> _What the exercise asks_
Stop after the line containing "Given: Open the Date dropdown calendar arrow"; retype every line of the data before it exactly, starting from the first.

> _Stored data_
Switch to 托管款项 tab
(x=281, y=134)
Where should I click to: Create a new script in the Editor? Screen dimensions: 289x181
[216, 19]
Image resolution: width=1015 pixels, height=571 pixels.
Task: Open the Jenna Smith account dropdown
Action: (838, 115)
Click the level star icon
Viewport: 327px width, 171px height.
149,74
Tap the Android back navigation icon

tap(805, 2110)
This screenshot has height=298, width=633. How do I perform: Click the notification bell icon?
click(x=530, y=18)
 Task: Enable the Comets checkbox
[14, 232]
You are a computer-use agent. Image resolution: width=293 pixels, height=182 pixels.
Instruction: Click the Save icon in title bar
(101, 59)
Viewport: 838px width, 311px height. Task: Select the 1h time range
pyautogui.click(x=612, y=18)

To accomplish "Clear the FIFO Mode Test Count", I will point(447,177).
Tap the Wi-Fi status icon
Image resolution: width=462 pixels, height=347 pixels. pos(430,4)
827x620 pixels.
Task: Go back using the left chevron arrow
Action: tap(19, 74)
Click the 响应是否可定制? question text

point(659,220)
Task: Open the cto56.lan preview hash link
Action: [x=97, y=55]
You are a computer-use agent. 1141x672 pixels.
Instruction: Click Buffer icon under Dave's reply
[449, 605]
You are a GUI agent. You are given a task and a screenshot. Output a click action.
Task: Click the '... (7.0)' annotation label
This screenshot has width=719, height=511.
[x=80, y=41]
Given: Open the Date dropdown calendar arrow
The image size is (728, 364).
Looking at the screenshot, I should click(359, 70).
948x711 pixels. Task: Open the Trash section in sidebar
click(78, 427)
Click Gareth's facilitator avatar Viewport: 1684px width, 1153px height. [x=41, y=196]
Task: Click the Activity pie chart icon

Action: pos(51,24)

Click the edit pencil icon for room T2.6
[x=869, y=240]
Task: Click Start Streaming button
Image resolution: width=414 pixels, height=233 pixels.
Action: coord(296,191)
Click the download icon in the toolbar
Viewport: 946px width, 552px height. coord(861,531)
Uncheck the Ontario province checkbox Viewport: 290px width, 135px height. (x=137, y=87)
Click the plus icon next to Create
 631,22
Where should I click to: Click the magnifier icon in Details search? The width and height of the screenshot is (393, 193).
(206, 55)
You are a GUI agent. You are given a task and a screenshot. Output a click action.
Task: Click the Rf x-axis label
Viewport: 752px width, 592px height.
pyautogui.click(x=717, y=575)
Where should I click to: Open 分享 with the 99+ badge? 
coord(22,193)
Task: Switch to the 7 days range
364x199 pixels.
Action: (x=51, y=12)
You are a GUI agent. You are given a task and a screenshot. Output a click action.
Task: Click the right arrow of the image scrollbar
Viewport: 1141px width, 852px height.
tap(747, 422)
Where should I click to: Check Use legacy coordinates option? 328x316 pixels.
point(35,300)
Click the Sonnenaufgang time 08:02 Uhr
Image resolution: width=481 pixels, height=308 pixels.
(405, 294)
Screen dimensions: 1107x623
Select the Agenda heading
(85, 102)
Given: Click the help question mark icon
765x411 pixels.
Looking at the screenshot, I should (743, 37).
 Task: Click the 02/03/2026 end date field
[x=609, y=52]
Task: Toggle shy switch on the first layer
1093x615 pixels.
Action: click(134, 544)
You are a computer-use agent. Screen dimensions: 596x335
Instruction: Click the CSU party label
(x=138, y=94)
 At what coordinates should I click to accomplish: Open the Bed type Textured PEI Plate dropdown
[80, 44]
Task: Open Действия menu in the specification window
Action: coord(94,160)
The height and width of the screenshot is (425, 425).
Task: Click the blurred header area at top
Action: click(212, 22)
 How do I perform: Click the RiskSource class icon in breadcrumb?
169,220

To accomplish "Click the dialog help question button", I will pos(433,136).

> _Expected output_
Switch to 托管款项 tab
(x=281, y=134)
Where should I click to: Create a new script in the Editor? Screen dimensions: 289x181
[216, 19]
Image resolution: width=1015 pixels, height=571 pixels.
Task: Open the Jenna Smith account dropdown
Action: (838, 115)
Click the level star icon
Viewport: 327px width, 171px height.
149,74
Tap the Android back navigation icon

tap(805, 2110)
This screenshot has height=298, width=633. How do I perform: Click the notification bell icon?
click(x=530, y=18)
 Task: Enable the Comets checkbox
[14, 232]
You are a computer-use agent. Image resolution: width=293 pixels, height=182 pixels.
Instruction: Click the Save icon in title bar
(101, 59)
Viewport: 838px width, 311px height. Task: Select the 1h time range
pyautogui.click(x=612, y=18)

To accomplish "Clear the FIFO Mode Test Count", I will point(447,177).
Tap the Wi-Fi status icon
Image resolution: width=462 pixels, height=347 pixels. pos(430,4)
827x620 pixels.
Task: Go back using the left chevron arrow
Action: tap(19, 74)
Click the 响应是否可定制? question text

point(659,220)
Task: Open the cto56.lan preview hash link
Action: [x=97, y=55]
You are a computer-use agent. 1141x672 pixels.
Instruction: Click Buffer icon under Dave's reply
[449, 605]
You are a GUI agent. You are given a task and a screenshot. Output a click action.
Task: Click the '... (7.0)' annotation label
This screenshot has width=719, height=511.
[x=80, y=41]
Given: Open the Date dropdown calendar arrow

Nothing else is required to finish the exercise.